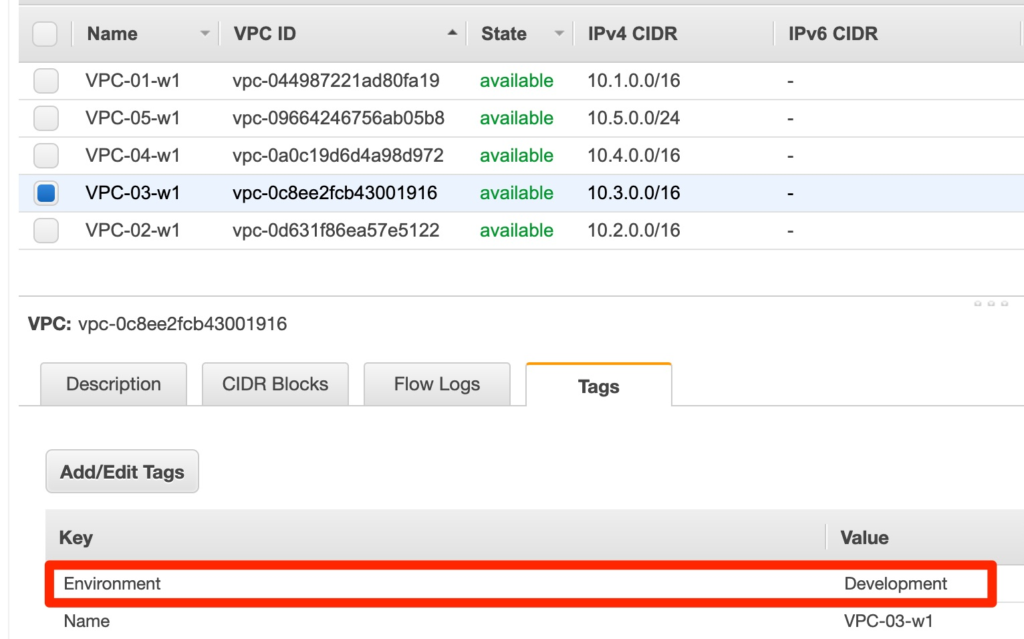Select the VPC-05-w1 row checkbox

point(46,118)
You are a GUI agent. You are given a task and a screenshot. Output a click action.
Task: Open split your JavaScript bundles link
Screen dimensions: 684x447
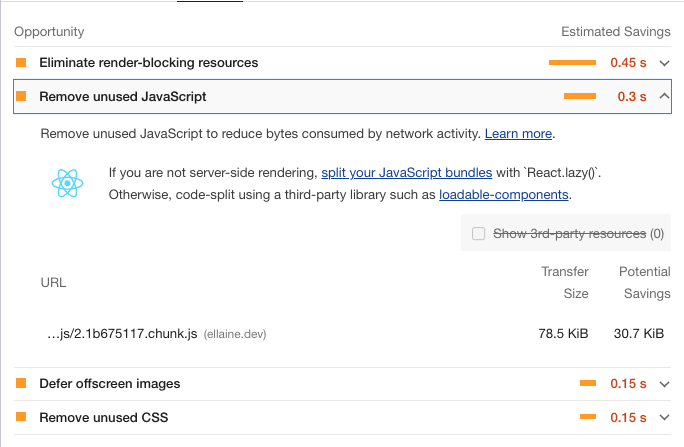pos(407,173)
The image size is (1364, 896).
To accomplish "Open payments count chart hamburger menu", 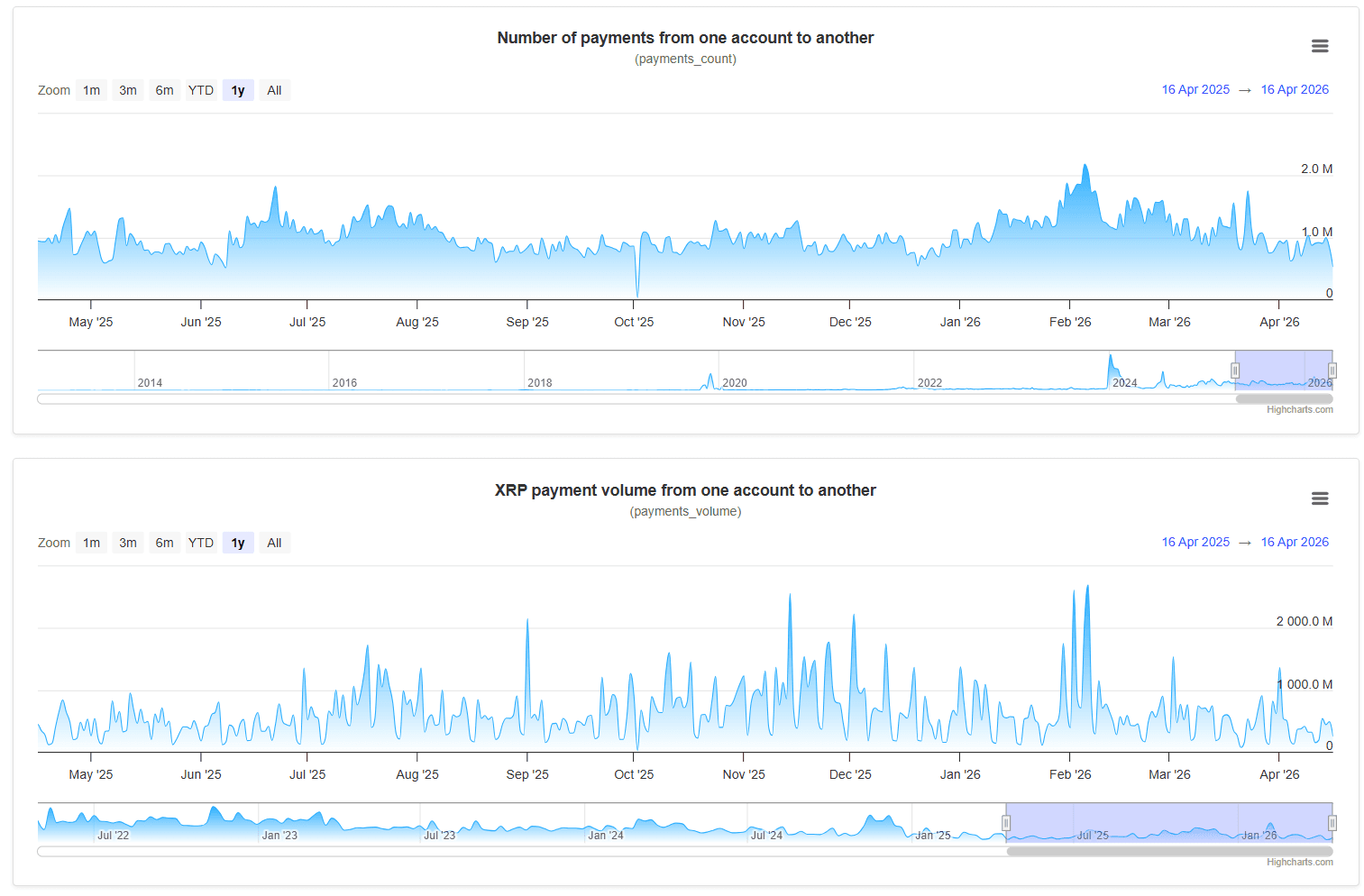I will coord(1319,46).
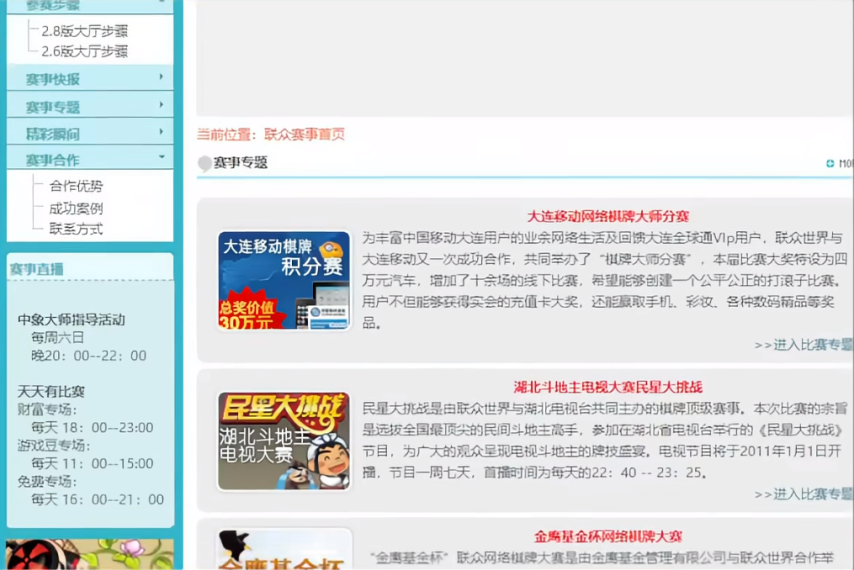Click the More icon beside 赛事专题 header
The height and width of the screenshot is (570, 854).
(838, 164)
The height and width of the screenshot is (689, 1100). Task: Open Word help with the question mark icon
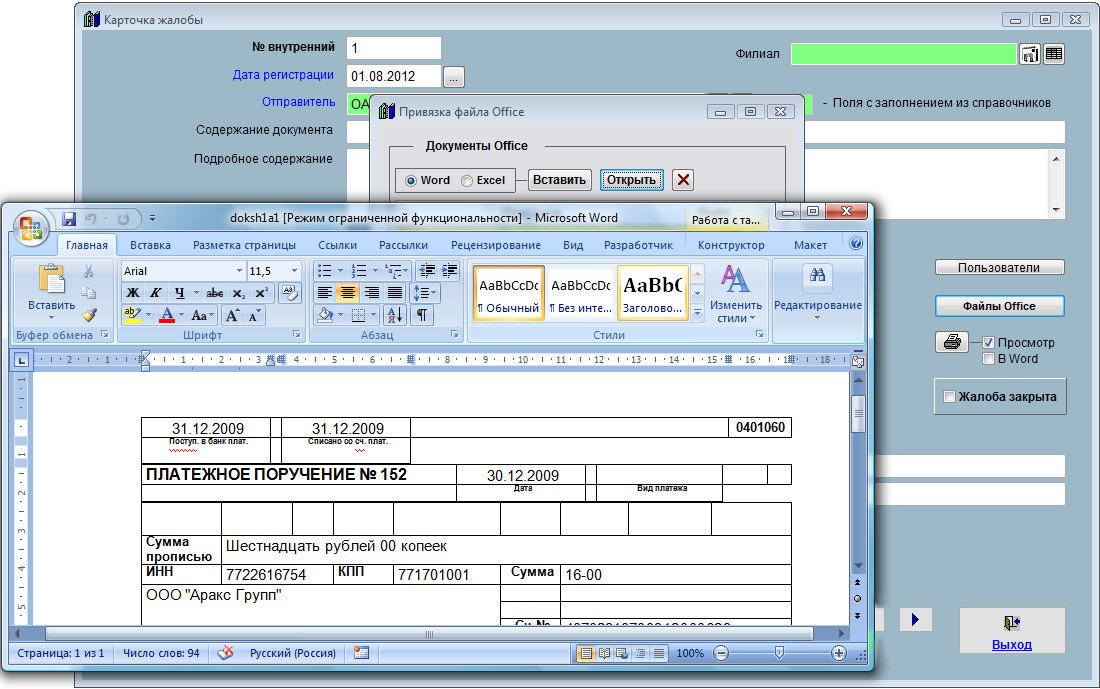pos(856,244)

⁂

■ TASK REQUIREMENTS: Only the lines from the one that contains "The height and width of the screenshot is (689, 1100)." through the last line of the records may appear in the answer, retyped exactly and with no pictures.

■ RESULT OF THIS TASK:
The height and width of the screenshot is (689, 1100). Task: Open Word help with the question mark icon
pos(856,244)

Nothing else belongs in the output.